▶ TEXT PASSAGE:

One December day in 2013, Michael Rasmussen realized that just chewing his food made him tired. Short walks felt draining. At one point, he became so tired that he sat down and didn’t get up for three days. Rasmussen had been a man in perfect health. For 30 years, he lived as an artist in the Aleutian Islands in Alaska and walked or biked everywhere. He even bicycled across the United States five times. But now he had slid into a horrible medical mystery.
A chest cold became pneumonia. He had asthma attacks. He started bleeding out of his colon. He was scared. He was diagnosed with ulcerative colitis, but the treatment didn’t work. He was referred to a urologist, to a pulmonologist, and to a nephrologist. In the process, the uninsured Rasmussen racked up thousands of dollars in medical bills. And then, in the spring, a nephrologist ordered a kidney biopsy and stained it with Congo red, a dye that sticks to a substance called amyloid. Now, Michael finally had a diagnosis: amyloidosis. Although Rasmussen had hoped to be part of a clinical trial for a stem cell treatment, his disease had progressed too far. Instead, he entered hospice and died in October, just six months after his diagnosis [1]. (These details are from accounts provided by Michael and his sister Pamela that were previously featured on the Amyloidosis Foundation website [1]. On the website are many similar patient stories—stories that show how difficult it can be to diagnose and treat this rare disease.)

▶ STORED DATA:
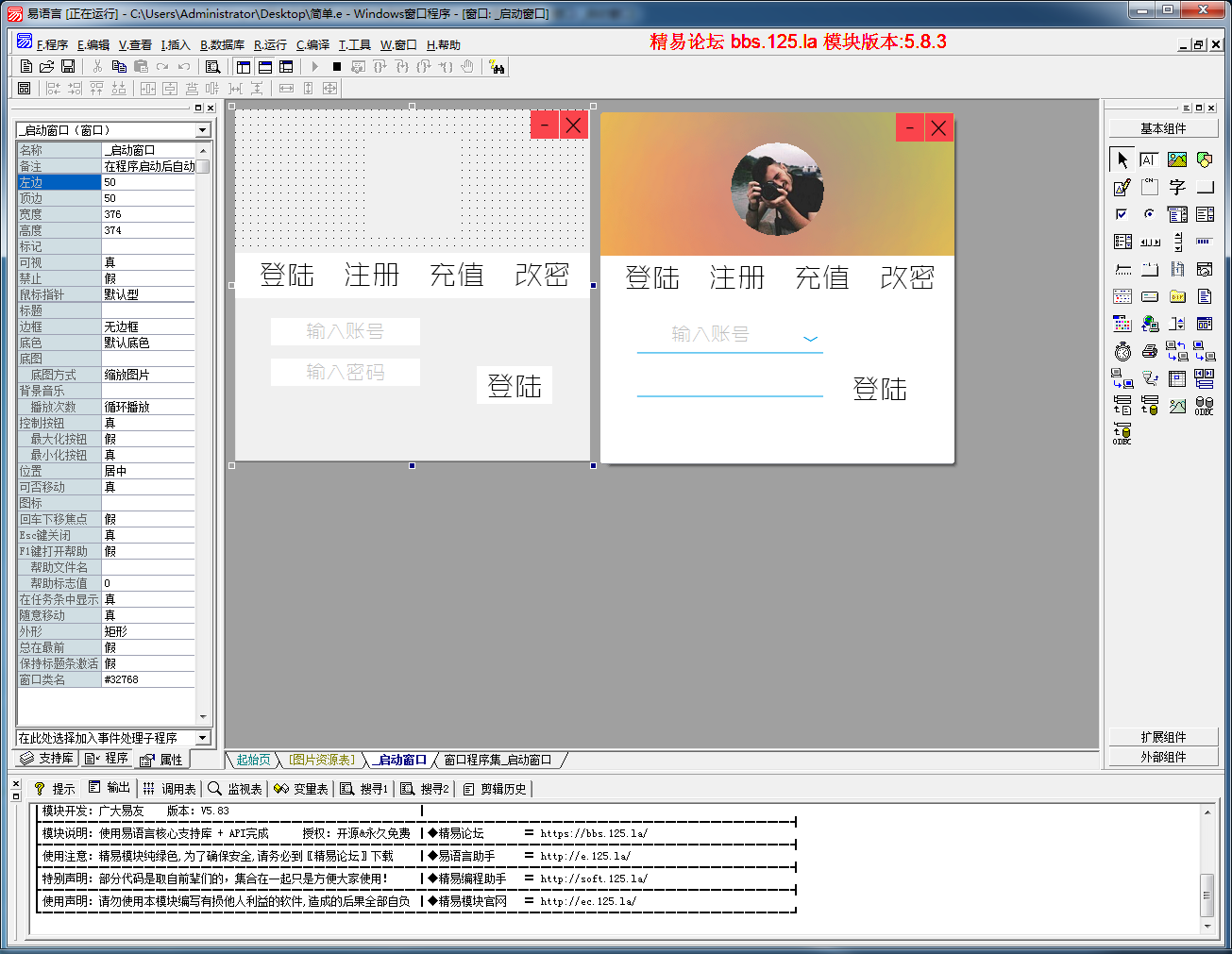This screenshot has height=954, width=1232.
Task: Click the binoculars find icon in toolbar
Action: [498, 66]
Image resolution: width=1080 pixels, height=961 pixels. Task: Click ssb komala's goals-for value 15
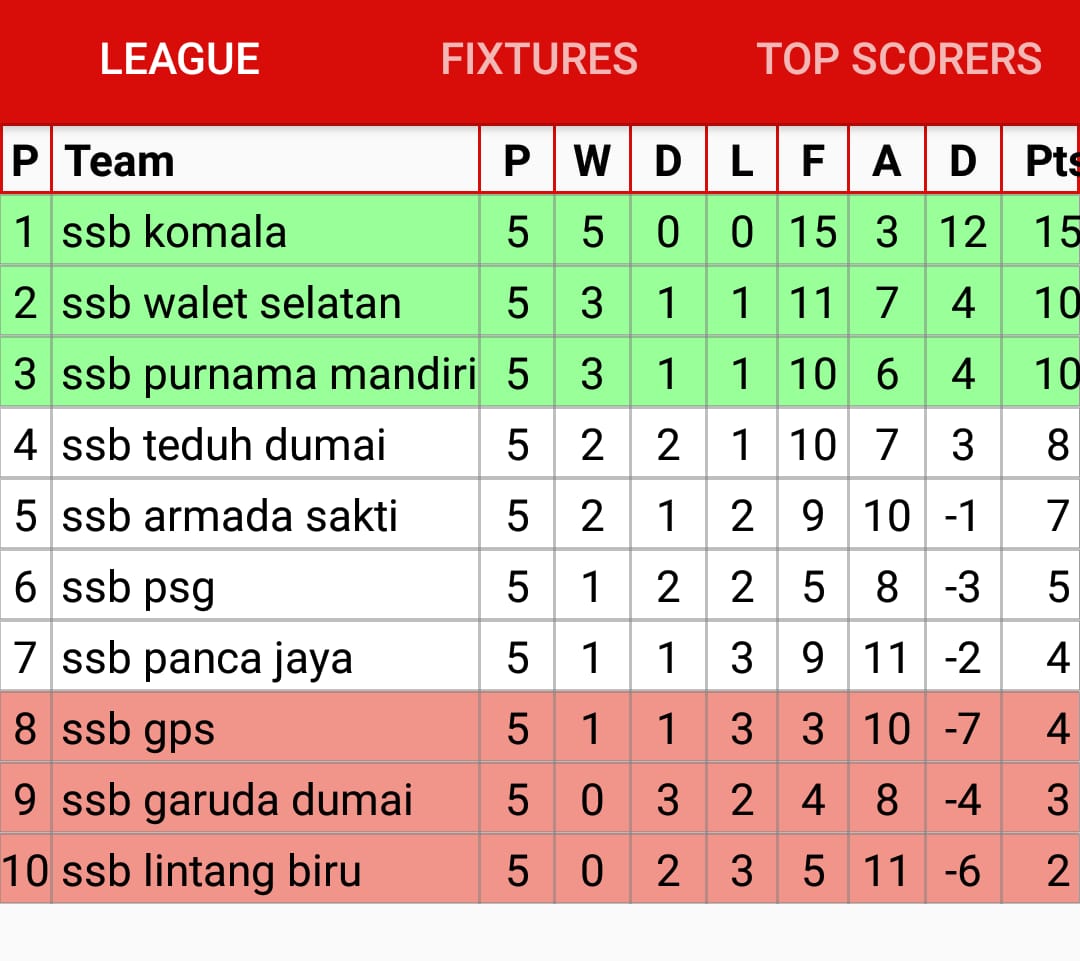tap(813, 232)
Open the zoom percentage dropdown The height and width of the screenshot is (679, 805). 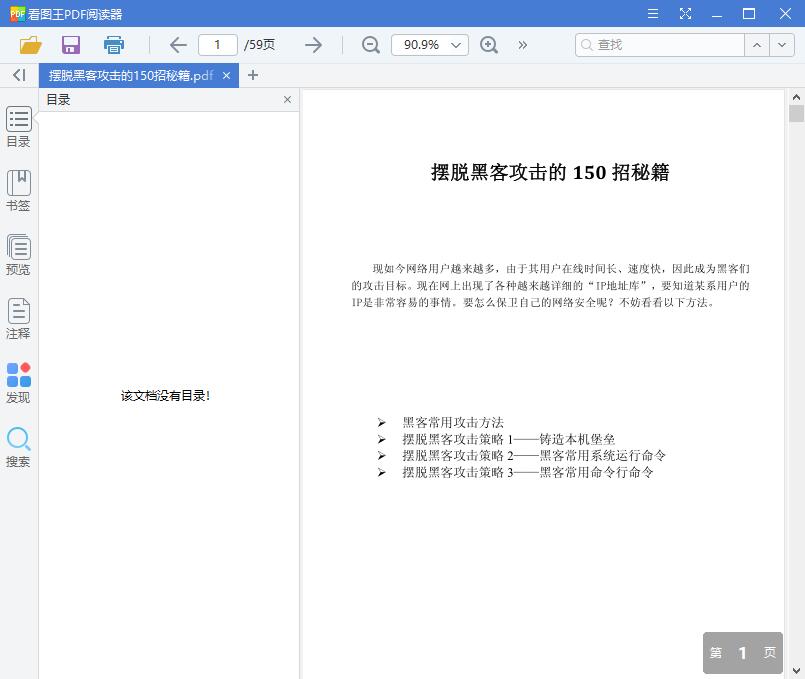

▶ APPLY WHAT YOU READ:
(A) In the passage about Michael Rasmussen's illness, write out the part that opens with the words containing "One December day" and closes with "horrible medical mystery.", swapping "tired" for "exhausted".
(B) Decide whether each statement agrees with the passage about Michael Rasmussen's illness, answering yes or no and quoting the deciding words: (i) Rasmussen had once bicycled across the United States five times. (ii) Rasmussen had health insurance while he was seeing specialists. (iii) Rasmussen took part in a clinical trial for a stem cell treatment.
(C) Continue the passage about Michael Rasmussen's illness from the point where it stops.
The data play no part in this work.

▶ TASK-BY-TASK ANSWERS:
(A)
One December day in 2013, Michael Rasmussen realized that just chewing his food made him exhausted. Short walks felt draining. At one point, he became so exhausted that he sat down and didn’t get up for three days. Rasmussen had been a man in perfect health. For 30 years, he lived as an artist in the Aleutian Islands in Alaska and walked or biked everywhere. He even bicycled across the United States five times. But now he had slid into a horrible medical mystery.

(B)
(i) Yes: "He even bicycled across the United States five times."
(ii) No: "the uninsured Rasmussen racked up thousands of dollars in medical bills."
(iii) No: "Although Rasmussen had hoped to be part of a clinical trial for a stem cell treatment, his disease had progressed too far."

(C)
Amyloidosis occurs when copies of a misfolded protein called amyloid stick together to form amyloid fibrils that accumulate in major organs and tissues. Amyloid may build up in a single organ or in organs and tissues throughout the body. The involvement of multiple organs makes the disease difficult to diagnose because there are many possible symptoms—including abnormal heart rhythm, fatigue, numbness in hands and feet, swelling, weight loss, joint pain, problems swallowing, decreased urine, and skin changes—and many of these symptoms could just as easily indicate other diseases.
There are multiple forms of amyloidosis. Familial amyloidosis is hereditary and usually affects the nerves and kidneys. Secondary amyloidosis is caused by chronic infections such as tuberculosis, rheumatoid arthritis, and some forms of cancer. Primary amyloidosis is the most common form of the disease, but it is still rare. In the United States, around 3,000 people are diagnosed with primary amyloidosis each year. Because it can present in so many different ways, it often takes doctors a long time to make the diagnosis, and this delay can be very costly. Without intervention, the amyloid deposits can shut down major organs and kill the patient.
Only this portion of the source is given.